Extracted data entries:
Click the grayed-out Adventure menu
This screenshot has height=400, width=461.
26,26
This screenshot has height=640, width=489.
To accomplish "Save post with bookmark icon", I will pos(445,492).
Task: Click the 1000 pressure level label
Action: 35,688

Work instructions
Write each line above out exactly.

Finished task
Click the grayed-out Adventure menu
This screenshot has height=400, width=461.
26,26
This screenshot has height=640, width=489.
To accomplish "Save post with bookmark icon", I will pos(445,492).
Task: Click the 1000 pressure level label
Action: 35,688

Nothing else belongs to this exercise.